(TASK DATA)

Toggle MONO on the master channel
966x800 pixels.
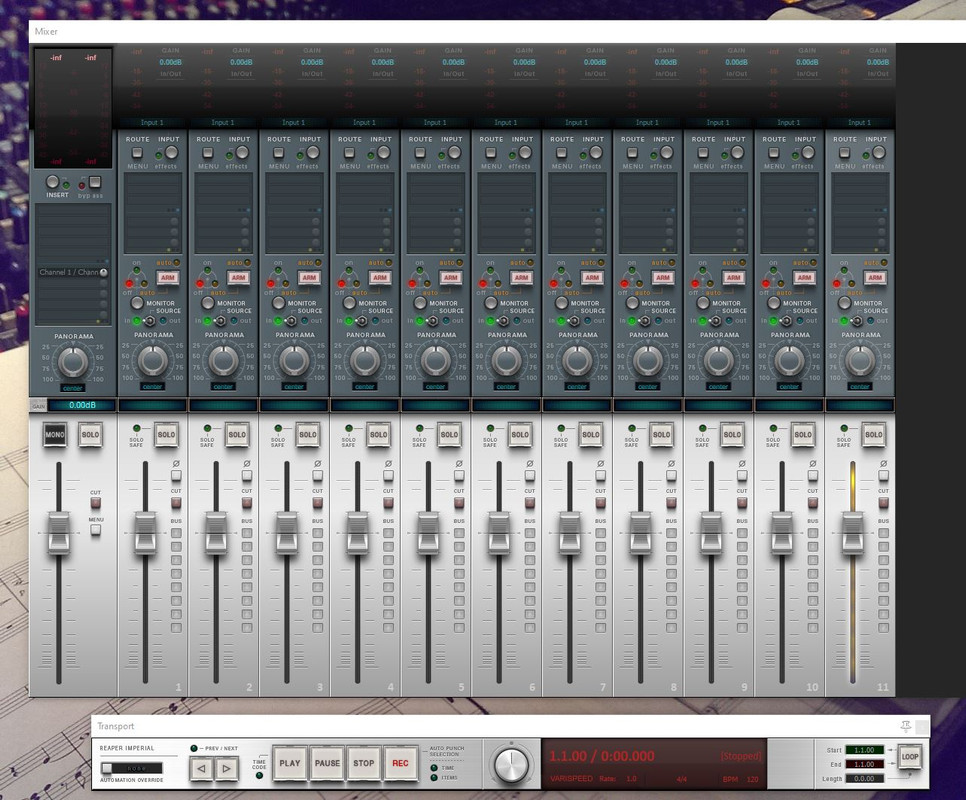[55, 434]
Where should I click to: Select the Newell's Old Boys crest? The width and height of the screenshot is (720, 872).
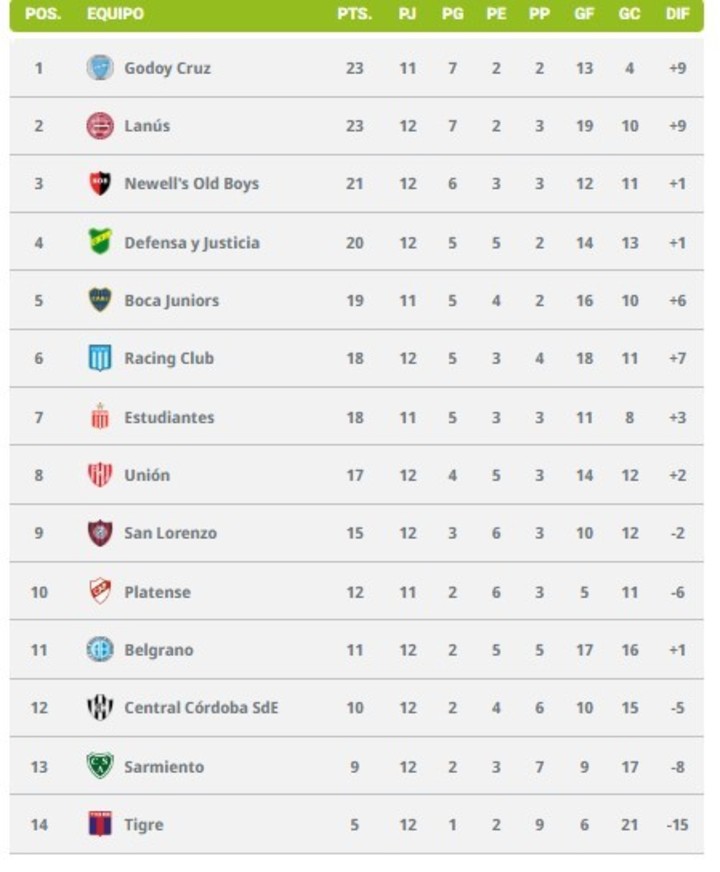point(100,184)
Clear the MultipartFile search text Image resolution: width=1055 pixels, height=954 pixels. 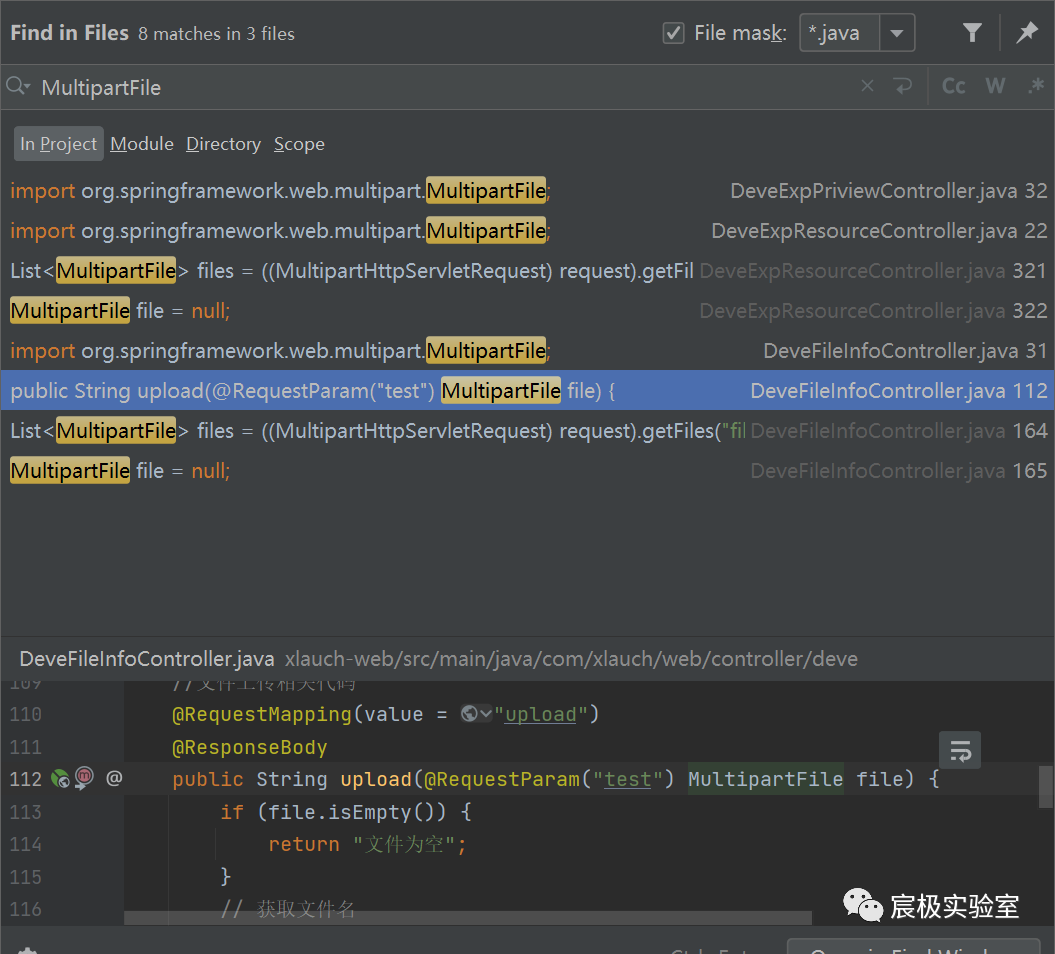867,87
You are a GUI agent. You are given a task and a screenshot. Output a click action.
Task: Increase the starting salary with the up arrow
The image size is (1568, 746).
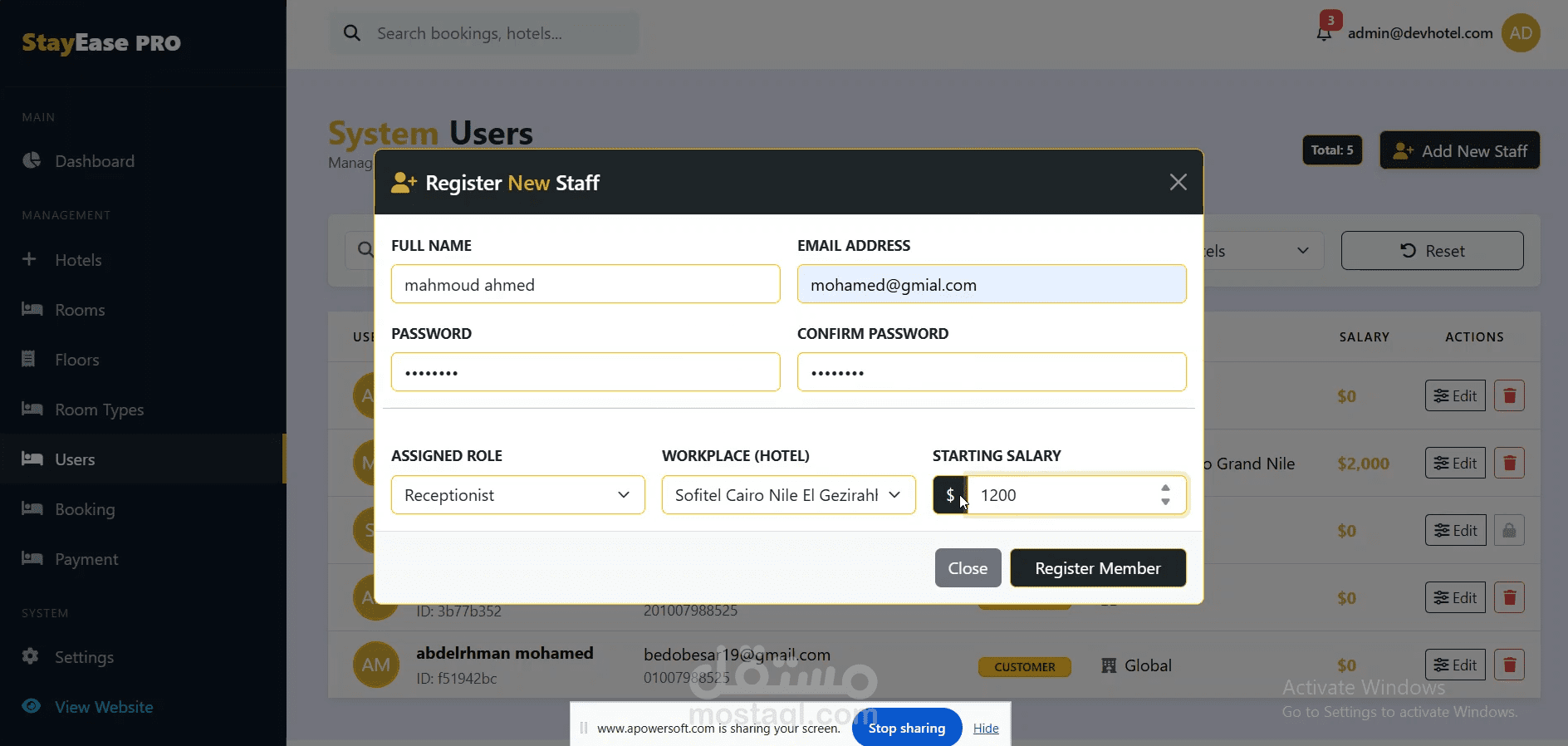click(x=1165, y=488)
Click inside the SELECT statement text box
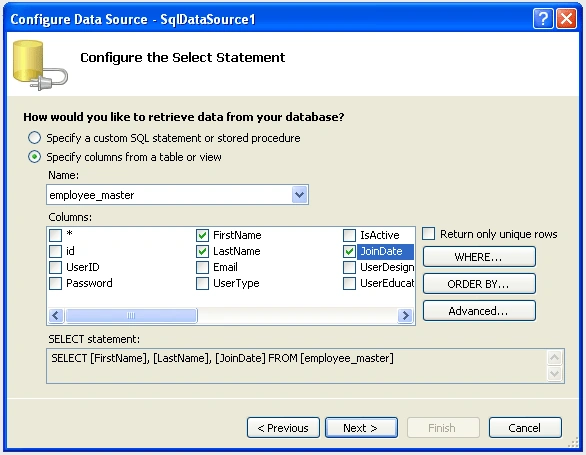Viewport: 586px width, 455px height. [x=297, y=366]
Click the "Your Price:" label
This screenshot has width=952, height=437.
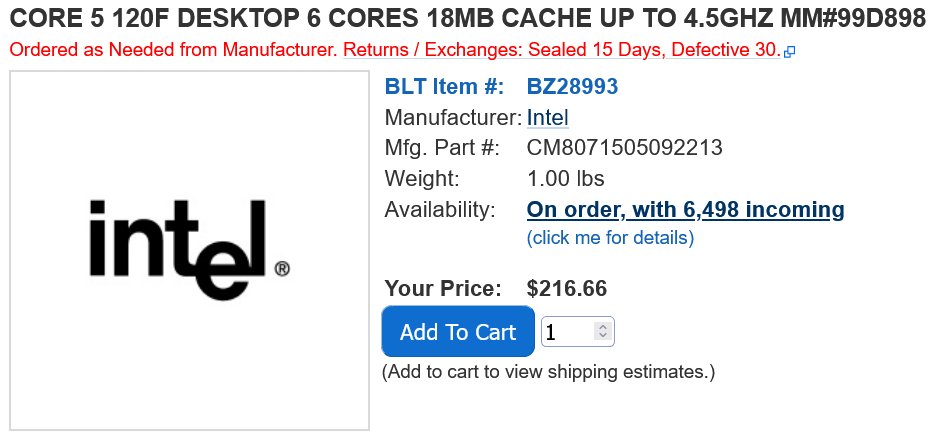pos(443,289)
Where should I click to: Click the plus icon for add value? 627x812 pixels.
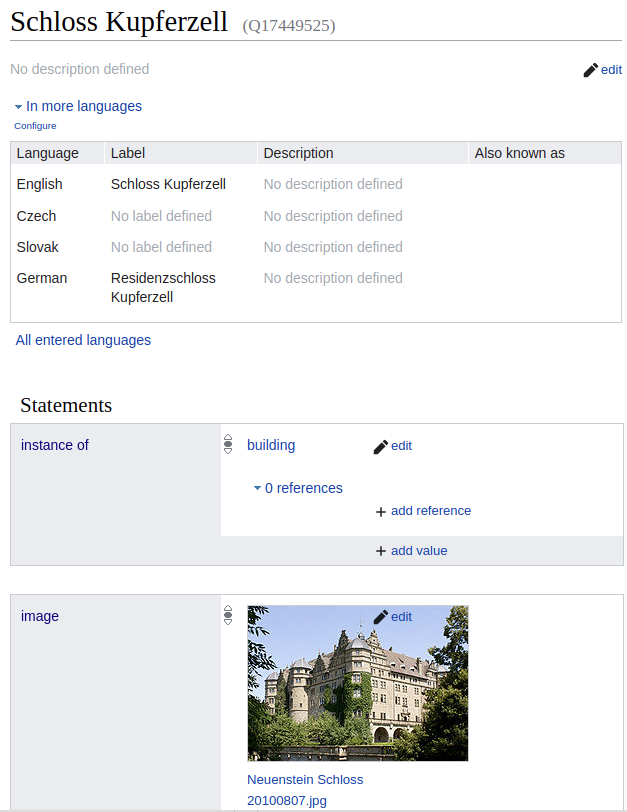point(381,551)
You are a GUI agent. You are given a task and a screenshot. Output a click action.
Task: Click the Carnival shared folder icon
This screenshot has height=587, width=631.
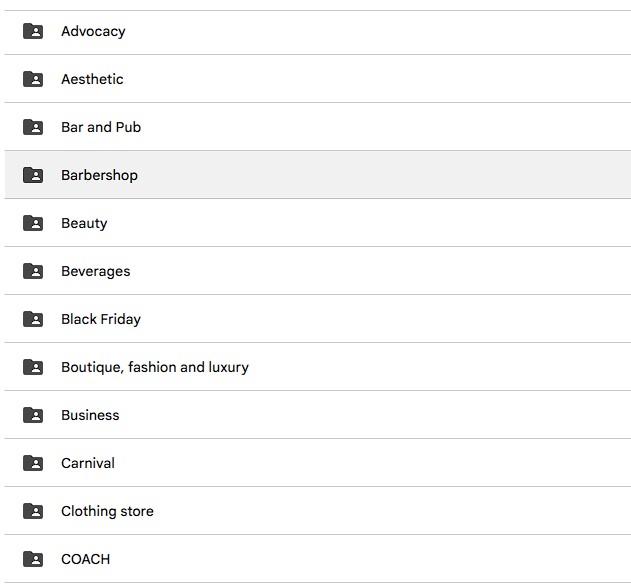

(End TASK DATA)

TASK DIRECTIONS » Without the pictures, transcribe the lines from the one containing "Task: Click the Carnival shared folder icon" through the end of the data, exactly and only those.

RESULT OF THIS TASK »
Task: Click the Carnival shared folder icon
This screenshot has height=587, width=631.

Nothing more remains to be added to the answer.